The German weekly magazine, "Der Spiegel", took on the subject of mass, unstructured data this week in its cover story. What are the opportunities in analyzing that kind of data ? What are the risks of analyzing Big Data ? In the article, Blue Yonder CEO Uwe Weiss highlights the uses of predictive analytics while providing some specific examples. Here, he adds to his thoughts on that.
Industrial Big Data: Hamburg port is becoming smart port © jyleken - Fotolia.com
We never viewed ourselves as "tracker dog trainers" at Blue Yonder. But maybe there is something to the idea. "Algorithms are the 'trackers dogs' of the virtual realm", as the cover story of this week's Spiegel, "Die gesteuerte Zukunft" ("The Guided Future"), puts it. Algorithms really do track connections in "payment streams at supermarket cash registers, from weather services, vacations, and from traffic reports." The Spiegel report shows how Blue Yonder makes use of that analysis to predict sales, for example for retailers OTTO and SportScheck, and to predict what the right number of personnel should be in individual stores at the dm pharmacy chain. And just like intelligent animals, the algorithms learn from experience. The bigger the data quantities and the more "experience" the algorithms have, the more precise their analyses will be.

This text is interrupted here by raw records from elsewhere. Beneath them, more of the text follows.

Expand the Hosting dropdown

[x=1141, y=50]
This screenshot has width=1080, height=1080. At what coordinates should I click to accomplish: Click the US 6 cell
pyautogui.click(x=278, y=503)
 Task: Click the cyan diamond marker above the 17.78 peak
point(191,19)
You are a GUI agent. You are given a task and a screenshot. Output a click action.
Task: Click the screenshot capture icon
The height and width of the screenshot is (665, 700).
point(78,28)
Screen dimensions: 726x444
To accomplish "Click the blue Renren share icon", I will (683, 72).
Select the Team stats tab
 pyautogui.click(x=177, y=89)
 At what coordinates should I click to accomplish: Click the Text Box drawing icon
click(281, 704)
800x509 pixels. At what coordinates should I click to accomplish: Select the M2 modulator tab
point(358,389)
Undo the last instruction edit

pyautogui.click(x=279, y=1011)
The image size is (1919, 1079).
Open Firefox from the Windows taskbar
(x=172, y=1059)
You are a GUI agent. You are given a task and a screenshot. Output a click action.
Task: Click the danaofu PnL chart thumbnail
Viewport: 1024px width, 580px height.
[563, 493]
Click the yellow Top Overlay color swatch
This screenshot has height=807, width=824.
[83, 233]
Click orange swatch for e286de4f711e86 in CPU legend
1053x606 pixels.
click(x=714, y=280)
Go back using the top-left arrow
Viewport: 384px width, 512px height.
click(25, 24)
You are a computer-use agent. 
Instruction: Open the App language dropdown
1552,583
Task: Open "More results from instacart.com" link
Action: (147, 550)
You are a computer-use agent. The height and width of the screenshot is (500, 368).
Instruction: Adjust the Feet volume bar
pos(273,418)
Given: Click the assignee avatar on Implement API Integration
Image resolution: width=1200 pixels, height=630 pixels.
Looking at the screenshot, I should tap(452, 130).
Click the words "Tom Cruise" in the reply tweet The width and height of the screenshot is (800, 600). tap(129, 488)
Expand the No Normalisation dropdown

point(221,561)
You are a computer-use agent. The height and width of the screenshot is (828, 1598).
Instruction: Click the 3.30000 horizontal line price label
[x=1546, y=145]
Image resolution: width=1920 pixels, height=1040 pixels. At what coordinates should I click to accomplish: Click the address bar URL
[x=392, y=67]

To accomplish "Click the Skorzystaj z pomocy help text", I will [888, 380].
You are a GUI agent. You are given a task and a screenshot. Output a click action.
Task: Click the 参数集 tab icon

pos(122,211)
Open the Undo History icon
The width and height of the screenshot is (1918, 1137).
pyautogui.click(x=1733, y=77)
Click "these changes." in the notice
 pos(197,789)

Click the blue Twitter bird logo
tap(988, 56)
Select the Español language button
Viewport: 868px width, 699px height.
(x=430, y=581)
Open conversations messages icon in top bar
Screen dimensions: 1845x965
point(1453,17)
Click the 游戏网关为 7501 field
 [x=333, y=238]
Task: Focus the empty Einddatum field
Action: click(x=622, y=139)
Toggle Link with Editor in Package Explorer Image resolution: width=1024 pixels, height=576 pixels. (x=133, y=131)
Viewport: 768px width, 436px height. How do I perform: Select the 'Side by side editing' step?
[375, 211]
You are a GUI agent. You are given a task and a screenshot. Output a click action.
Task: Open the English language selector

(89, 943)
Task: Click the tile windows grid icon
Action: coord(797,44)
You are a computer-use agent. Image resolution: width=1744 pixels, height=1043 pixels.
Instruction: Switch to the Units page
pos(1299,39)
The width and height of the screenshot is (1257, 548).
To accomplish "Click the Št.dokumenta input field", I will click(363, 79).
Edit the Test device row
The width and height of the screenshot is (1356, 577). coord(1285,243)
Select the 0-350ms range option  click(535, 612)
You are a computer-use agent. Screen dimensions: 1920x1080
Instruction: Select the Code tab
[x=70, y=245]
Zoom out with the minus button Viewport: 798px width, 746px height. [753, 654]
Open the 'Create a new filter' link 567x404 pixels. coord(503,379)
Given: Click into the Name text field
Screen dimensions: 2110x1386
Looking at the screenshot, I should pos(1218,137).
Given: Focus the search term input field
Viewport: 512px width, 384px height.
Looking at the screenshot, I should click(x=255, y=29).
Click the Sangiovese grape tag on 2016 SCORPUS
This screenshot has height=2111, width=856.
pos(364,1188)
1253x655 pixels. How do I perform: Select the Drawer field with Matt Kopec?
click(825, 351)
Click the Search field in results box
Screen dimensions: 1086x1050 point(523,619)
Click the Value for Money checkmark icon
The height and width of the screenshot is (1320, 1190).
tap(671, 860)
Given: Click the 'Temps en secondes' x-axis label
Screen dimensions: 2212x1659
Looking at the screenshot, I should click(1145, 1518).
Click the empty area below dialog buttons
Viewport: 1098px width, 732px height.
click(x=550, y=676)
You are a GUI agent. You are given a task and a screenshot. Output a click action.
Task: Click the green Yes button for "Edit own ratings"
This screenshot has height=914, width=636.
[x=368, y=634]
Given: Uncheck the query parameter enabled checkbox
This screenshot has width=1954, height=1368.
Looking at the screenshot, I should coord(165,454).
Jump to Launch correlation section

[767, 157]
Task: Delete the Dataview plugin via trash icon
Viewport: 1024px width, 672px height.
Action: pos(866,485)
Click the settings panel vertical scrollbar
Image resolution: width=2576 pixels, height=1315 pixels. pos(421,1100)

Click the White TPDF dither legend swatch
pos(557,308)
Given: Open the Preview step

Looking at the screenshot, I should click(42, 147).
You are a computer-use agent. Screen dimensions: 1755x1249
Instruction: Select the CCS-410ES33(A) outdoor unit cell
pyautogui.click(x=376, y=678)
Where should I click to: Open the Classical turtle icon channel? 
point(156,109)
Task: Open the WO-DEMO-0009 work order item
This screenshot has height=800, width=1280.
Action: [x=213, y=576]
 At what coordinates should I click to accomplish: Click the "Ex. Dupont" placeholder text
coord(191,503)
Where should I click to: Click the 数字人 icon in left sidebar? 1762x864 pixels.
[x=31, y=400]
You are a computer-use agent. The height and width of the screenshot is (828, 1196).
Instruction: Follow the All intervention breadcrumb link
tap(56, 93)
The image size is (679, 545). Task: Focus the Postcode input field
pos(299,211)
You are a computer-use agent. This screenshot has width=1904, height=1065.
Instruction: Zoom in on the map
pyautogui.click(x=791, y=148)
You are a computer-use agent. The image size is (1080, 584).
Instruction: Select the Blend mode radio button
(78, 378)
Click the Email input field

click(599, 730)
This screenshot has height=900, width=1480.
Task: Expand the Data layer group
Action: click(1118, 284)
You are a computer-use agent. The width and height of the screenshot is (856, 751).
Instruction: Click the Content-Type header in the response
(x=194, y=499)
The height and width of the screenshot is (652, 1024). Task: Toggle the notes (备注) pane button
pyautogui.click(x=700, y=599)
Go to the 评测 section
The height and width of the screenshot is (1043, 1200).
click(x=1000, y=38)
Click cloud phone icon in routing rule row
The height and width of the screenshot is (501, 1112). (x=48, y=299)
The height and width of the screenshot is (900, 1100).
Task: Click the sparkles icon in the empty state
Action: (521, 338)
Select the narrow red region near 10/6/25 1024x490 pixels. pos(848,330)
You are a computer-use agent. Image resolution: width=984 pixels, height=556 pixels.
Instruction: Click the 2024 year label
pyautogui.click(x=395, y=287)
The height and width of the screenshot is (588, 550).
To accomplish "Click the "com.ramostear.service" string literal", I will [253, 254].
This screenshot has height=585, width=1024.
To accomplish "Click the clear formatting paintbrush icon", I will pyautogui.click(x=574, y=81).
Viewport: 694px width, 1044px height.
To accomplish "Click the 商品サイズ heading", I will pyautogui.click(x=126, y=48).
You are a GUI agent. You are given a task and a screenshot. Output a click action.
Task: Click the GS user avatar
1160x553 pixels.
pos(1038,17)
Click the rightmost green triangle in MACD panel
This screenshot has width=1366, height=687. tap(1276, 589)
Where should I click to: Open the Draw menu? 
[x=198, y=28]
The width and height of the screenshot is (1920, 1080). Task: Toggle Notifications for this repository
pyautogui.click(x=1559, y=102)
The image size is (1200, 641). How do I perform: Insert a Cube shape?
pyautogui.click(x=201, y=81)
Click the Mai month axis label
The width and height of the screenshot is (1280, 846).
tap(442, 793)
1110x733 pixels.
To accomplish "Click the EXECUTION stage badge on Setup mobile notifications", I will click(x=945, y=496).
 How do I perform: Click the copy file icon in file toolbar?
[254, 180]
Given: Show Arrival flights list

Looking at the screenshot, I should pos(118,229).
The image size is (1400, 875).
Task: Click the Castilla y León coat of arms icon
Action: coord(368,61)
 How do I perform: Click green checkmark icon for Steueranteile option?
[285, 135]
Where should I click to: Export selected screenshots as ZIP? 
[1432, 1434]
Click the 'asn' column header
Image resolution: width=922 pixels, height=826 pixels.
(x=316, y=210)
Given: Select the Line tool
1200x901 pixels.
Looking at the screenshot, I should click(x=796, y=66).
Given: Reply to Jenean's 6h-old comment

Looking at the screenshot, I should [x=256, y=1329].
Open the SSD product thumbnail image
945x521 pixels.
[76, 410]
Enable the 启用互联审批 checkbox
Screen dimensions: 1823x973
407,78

Algorithms can provide answers to anything – companies just have to ask the right questions
A lot of things can be predicted. For example, the article shows how Google was able to exactly predict a virus outbreak in 2010 using search behavior analysis. That was important information for the health sector. As the host of the Second BIG DATA & ANALYTICS Congress , we know - like no other company - how commercial enterprises can make the right decisions using predictive analytics. But that only touches on the range of possible uses. The conversion of Hamburg's port to a "smart port" illustrates industrial Big Data's potential.
Industrial Big Data means automation
Sensors in machines, in facilities, in automobiles, at places where goods are on-loaded and off-loaded, and in warehouses generate immense volumes of data. And that can be combined with all kinds of imaginable external factors: weather, holidays, and the economic situation. Predictive analytics goes beyond prediction, just as automated materials planning in commerce does. Predictive analytics enables automation: steps in the production process are automatically interlinked, traffic is managed, traffic jams are prevented, and rail tracks are only moved when a load arrives. All this will change our world. It will make our economy more efficient, it will increase customer satisfaction, and - without a doubt - many of us will be confronted with the question of what personal data we want to reveal and what we expect for doing so. It is hard to believe that three-fourths of Germans have never even heard of Big Data. For that reason, I consider it to be part of my job as the CEO of a Big Data company to be very careful with people's data.